Arquivo mensal: novembro 2011

Ctrl+C, Ctrl+V: Coronelismo, enxada e voto

O curso de extensão “A Globalização e seus Reflexos Multidimensionais na América do Sul”, ministrado em outubro, na Universidade Federal de Uberlândia, pelo doutor em Ciências da Educação e em Ciência Política, Miguel Ángel Barrios, a convite do professor Helvécio Damis (FADIR-UFU), foi uma das valiosas oportunidades de reflexão fomentadas pelo ambiente acadêmico. Entre as diversas preocupações do estudioso argentino, destaco uma: os brasileiros desconhecem o Brasil. A partir disso, decidi antecipar a leitura de Coronelismo, enxada e voto, de Victor Nunes Leal.

Confesso que a leitura desta obra, até então, não era prioridade. Acredito que, sob o incentivo do palestrante argentino de que devemos desvendar o contexto social no qual estamos inseridos, comecei bem. Barbosa Lima Sobrinho, no prefácio à 2ª edição do livro publicada em 1975, afirmou que Coronelismo, enxada e voto é “uma obra fundamental para o conhecimento da realidade brasileira”.

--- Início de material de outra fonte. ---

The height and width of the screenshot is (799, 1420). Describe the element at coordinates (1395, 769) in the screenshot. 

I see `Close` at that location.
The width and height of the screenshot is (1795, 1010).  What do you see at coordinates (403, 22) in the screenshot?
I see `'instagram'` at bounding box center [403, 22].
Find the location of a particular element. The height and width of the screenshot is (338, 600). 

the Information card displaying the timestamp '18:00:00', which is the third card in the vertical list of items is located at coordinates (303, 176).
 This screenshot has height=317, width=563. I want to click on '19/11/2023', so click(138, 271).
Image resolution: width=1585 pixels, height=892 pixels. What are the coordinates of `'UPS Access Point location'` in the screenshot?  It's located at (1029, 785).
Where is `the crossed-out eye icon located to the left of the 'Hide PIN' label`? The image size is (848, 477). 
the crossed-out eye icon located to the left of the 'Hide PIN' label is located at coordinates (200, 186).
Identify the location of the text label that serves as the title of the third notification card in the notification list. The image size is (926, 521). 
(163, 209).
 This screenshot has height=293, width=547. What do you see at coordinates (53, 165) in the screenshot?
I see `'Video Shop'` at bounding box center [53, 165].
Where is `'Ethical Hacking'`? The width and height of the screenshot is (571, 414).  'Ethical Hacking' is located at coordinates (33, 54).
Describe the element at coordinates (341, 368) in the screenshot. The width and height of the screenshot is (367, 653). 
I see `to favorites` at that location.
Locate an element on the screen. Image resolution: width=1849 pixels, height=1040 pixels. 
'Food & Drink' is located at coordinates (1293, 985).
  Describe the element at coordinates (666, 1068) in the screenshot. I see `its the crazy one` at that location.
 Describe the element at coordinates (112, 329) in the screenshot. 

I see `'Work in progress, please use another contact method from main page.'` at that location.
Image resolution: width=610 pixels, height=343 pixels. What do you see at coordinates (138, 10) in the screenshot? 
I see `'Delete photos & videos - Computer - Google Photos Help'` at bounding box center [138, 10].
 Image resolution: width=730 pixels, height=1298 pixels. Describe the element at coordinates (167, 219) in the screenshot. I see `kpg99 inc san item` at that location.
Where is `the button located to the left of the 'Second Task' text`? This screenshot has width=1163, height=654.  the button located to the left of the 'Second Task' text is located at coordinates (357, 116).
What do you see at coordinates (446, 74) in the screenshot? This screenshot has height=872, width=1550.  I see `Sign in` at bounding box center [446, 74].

Ainda no início da leitura de Coronelismo, enxada e voto, gostaria de compartilhar alguns trechos que parecem ter sido escritos nesta década, apesar de ter sido a primeira edição publicada em 1949. A contemporaneidade do livro é tamanha que seus leitores brasileiros são obrigados a conter a euforia de que tudo vai muito bem, obrigado.

A situação dos pequenos proprietários é em regra difícil em nosso país, sobretudo quando em contato com a grande propriedade absorvente. Essa precariedade é agravada pela pouca produtividade do solo nos casos em que o parcelamento da terra foi motivado pela decadência das fazendas. Somam-se ainda as dificuldades de financiamento. E todos esses inconvenientes pesam muito mais sobre as glebas ínfimas – de menos de 5 ha -, que em 1940 compreendiam 21,76% do número total dos estabelecimentos agrícolas. A pequena propriedade próspera constitui exceção, salvo naquelas regiões em que não está sujeita à concorrência da grande, nem se constitui como legatária de sua ruína.

Este é o quadro que nos apresenta o setor dos proprietários rurais, minoria irrisória da população do país: quadro que reflete a imensa pobreza da gente que vive no meio rural, já que os proprietários de mais de 200 ha não passavam na data do censo de 1940, de 148.622, considerando-se aproximativamente o número de proprietários igual ao de estabelecimentos agrícolas. Como os proprietários médios – de 50 a 200 ha, segundo o mesmo critério, somavam 327.713, teremos para uma população rural de 28.353.866 habitantes apenas 476.335 proprietários de estabelecimentos agrícolas capazes de produzir compensadoramente. É claro que tais dados não exprimem a situação exata de nossa economia agrária, pois também possuímos pequenas propriedades prósperas, e grandes propriedades arruinadas; são, contudo, basbtante expressivos para nos dar uma idéia bem viva das mesquina existência que suporta a grande maioria dos milhões de seres humanos que habitam a zona rural do Brasil (LEAL, 1975, p-p. 29-30).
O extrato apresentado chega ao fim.